Keempat putranya semua telah mandiri, satu diantara menantunya juga mengabdikan diri sebagai abdi dalem keraton. Sementara teman-teman perawat seangkatan sudah tak lagi mengabdi di keraton, Suwarsih masih tetap bertahan. Bahkan hanya satu-satunya perawat yang tersisa di sana.
Klinik Keraton memang diutamakan untuk keluarga dan kerabat keraton. Tapi di luar itu, juga melayani seluruh abdi dalem, termasuk pula wisatawan yang berkunjung ke Keraton Jogja. Berbagai pengalaman menarik pun pernah dirasakan Suwarsih. Memberi perawatan bagi garwa-garwa dalem Sultan HB IX yang kini telah mangkat, hingga memberi sekadar pertolongan pertama bagi para wisatawan dan pelancong. Termasuk pula ketika suatu kali mandapat pasien dari mancanegara yang tiba-tiba pingsan, karena sebuah sebab sepele, lantaran kekenyangan mencoba berbagai macam makanan tradisional Jogja.

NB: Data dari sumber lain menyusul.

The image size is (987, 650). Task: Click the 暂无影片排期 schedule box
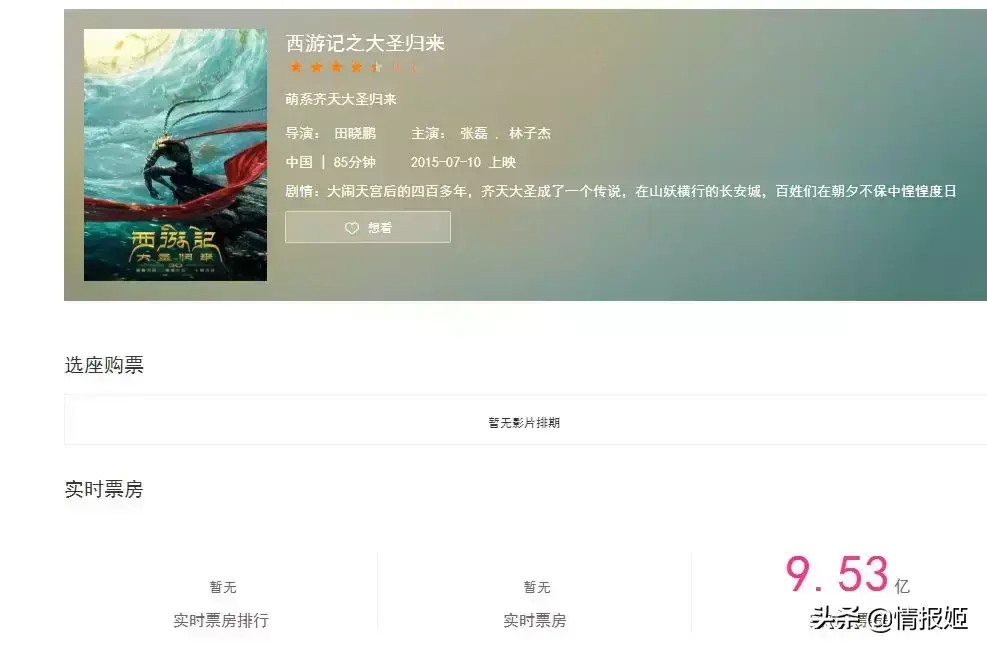coord(525,420)
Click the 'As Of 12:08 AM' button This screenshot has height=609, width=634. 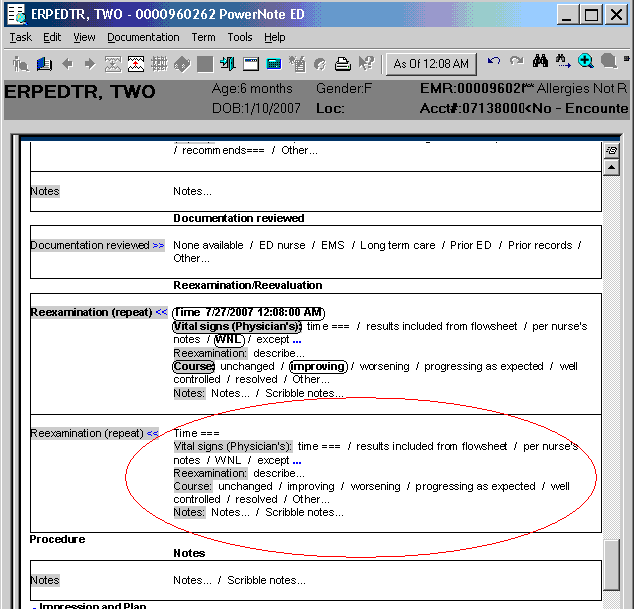coord(431,64)
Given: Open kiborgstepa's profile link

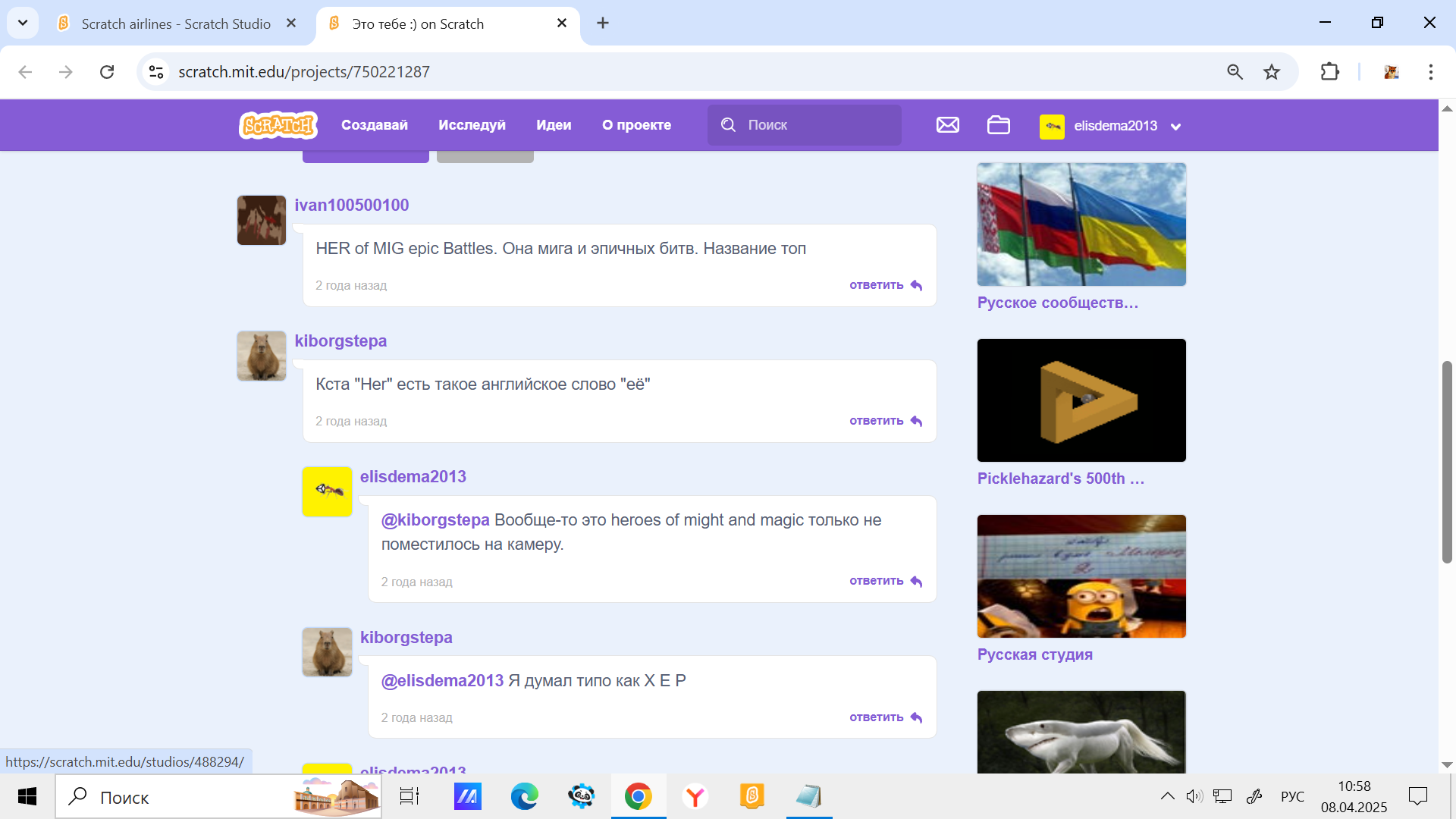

Di Keraton, Suwarsih menemukan kedamaian. Siang hari saat tak disibukkan dengan pasien, dia tampak asyik bercengkerama dengan para pembatik di satu sisi selasar Keraton Kilen. Para pembatik itu juga 'pasien-pasien'-nya, sekaligus sahabat karibnya. Sebuah suasana yang menurutnya tak bakal dia temui bila harus bekerja di sebalik tembok-tembok kokoh RS. Rasa damai itu pulalah yang membuat Suwarsih memutuskan, untuk terus mengabdi hingga akhir-hayatnya.